SQLite3 case insensitive LIKE: except on UTF-8!
SQLite3 is a great tool, and I use often in my development environment for several reasons. However, it has its own quirks, and I discovered another one, that is well documented:LIKE
usually works in a case insensitive manner (pretty much as ilike
in PostgreSQL).
Except when it has to deal with UTF-8 characters: in this case LIKE
turns into a case sensitive behavior by default.
I found it by accident, while trying to fix a problem in an application I have to mantain, so I asked the SQLite3 Community forum for some explaination.
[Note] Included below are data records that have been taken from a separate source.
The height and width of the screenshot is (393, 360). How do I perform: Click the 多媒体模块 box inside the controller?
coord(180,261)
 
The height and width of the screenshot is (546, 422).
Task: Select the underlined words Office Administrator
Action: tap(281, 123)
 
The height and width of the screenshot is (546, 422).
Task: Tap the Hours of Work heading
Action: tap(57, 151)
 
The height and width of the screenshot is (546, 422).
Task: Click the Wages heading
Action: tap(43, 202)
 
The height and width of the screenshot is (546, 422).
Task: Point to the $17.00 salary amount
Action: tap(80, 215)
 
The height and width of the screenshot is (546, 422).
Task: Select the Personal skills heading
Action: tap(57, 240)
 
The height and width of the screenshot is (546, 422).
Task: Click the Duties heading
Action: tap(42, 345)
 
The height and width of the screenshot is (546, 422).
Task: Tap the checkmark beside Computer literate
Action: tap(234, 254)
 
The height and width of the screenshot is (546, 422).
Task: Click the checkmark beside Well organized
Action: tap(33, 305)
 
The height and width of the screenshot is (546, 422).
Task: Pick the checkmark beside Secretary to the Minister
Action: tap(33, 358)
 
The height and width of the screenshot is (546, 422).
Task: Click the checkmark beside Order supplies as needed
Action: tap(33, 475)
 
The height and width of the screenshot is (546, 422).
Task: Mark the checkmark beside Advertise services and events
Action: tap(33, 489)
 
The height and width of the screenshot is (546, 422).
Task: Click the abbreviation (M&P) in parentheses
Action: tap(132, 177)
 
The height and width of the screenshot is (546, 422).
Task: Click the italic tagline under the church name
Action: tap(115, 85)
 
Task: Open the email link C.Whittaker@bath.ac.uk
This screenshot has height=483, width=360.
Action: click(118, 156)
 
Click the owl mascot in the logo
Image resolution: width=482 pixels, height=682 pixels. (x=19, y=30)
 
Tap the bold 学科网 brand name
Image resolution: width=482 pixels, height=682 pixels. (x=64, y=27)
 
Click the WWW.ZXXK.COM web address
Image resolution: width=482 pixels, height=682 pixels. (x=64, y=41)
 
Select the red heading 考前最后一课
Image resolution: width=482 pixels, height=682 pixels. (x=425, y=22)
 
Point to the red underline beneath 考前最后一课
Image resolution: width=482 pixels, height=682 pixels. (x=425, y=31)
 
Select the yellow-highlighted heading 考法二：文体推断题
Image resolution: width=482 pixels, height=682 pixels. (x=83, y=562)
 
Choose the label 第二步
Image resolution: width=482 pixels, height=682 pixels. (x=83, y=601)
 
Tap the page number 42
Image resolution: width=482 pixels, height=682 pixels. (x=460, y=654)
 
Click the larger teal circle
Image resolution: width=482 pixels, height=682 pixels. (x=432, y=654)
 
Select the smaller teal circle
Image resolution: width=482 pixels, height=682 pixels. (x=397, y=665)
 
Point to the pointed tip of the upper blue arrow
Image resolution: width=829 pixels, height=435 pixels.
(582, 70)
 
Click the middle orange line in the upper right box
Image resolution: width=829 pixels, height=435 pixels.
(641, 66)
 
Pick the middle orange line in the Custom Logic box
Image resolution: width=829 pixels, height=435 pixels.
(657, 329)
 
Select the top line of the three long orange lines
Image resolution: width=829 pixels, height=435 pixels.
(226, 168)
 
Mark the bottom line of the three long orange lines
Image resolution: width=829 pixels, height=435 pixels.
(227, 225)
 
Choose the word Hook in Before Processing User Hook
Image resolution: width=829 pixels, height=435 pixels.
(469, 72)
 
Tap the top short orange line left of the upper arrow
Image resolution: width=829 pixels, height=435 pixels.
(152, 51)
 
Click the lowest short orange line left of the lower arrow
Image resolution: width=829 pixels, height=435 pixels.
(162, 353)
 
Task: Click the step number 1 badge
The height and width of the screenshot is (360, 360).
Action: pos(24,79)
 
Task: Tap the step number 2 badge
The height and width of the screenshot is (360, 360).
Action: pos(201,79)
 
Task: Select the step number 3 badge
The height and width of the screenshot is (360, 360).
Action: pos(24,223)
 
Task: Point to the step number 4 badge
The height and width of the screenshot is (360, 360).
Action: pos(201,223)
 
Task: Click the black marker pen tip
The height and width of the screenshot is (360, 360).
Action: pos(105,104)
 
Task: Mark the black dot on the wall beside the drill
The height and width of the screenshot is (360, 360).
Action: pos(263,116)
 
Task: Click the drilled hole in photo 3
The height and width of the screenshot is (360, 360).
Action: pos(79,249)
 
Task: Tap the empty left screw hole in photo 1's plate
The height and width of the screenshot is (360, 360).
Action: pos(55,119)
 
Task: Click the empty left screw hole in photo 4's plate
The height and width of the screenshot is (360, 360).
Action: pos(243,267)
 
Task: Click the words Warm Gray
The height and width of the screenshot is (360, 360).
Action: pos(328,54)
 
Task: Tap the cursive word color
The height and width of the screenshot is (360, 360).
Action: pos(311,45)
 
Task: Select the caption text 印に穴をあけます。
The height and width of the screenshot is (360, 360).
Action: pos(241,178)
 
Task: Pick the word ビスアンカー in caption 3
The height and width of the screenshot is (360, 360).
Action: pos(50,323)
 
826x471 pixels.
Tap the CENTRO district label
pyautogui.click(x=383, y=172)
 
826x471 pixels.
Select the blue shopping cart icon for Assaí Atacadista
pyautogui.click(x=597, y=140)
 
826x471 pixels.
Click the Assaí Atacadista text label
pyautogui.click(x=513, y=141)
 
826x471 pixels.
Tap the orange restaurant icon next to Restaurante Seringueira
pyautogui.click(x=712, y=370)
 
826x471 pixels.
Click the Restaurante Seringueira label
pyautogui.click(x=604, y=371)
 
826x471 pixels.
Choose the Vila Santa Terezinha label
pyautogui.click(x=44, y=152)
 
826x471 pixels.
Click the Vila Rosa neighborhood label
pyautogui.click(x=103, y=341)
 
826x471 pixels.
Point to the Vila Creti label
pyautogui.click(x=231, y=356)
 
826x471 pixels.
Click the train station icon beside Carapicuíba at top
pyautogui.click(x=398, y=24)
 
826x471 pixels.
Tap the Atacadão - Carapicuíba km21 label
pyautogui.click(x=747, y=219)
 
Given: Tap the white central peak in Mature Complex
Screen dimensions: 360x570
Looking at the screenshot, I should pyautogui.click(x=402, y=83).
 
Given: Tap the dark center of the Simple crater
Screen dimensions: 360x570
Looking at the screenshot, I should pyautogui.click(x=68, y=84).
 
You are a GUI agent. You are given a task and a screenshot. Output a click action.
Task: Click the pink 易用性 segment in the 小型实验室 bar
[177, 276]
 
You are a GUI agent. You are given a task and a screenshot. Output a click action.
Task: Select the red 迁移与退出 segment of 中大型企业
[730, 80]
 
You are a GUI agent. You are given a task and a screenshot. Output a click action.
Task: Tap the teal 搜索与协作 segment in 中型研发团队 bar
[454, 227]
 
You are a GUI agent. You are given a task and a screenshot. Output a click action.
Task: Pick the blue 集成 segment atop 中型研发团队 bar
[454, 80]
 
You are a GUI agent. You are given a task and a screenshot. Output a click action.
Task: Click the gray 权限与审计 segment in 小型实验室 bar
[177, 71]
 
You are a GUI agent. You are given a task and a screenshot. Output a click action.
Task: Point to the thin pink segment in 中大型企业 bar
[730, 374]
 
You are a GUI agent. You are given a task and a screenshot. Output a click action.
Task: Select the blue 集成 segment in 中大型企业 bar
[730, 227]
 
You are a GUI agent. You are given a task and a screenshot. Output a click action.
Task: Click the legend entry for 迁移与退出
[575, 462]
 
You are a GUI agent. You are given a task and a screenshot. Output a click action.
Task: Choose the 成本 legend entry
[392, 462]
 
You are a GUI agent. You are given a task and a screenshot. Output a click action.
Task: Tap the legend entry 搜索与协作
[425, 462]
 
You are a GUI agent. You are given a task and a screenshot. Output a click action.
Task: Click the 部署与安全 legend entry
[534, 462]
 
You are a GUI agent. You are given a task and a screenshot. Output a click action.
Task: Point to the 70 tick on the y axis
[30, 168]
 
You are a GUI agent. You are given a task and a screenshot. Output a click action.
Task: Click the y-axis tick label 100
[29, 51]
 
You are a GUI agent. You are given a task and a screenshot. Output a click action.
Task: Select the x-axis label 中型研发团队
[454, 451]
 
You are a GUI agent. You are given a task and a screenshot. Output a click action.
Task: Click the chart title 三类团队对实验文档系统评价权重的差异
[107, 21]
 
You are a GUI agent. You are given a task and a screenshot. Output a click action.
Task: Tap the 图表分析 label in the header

As you can see from the example I posted, it seems that SQLite3 is not able to manage case-insensitive accented letters:
SQLite version 3.45.1 2024-01-30 16:01:20
Enter ".help" for usage hints.
sqlite> create table test( i varchar(10), c varchar(10) );
sqlite> insert into test( i, c ) values( 'perciò', 'PERCIÒ' );
sqlite> select * from test where i like '%perciò%';
perciò|PERCIÒ
-- not working
sqlite> select * from test where c like '%perciò%';
sqlite> PRAGMA case_sensitive_like=OFF;
-- not working
sqlite> select * from test where c like '%perciò%';
-- not working
sqlite> select * from test where i like '%PERCIÒ%';
-- working but without accented letters
sqlite> select * from test where i like '%PERC%';
perciò|PERCIÒ
The truth behind this behavior, is that the accented letters are managed as UTF-8, and in such cases the behavior of SQLite3
LIKE
is to change transparently into case sensitive. This is documented in section 5 of this page that states:
Note: SQLite only understands upper/lower case for ASCII characters by default. The LIKE operator is case sensitive by default for unicode characters that are beyond the ASCII range.
The solution is to either use an extension based on ICU, or to case fold the strings before comparing them.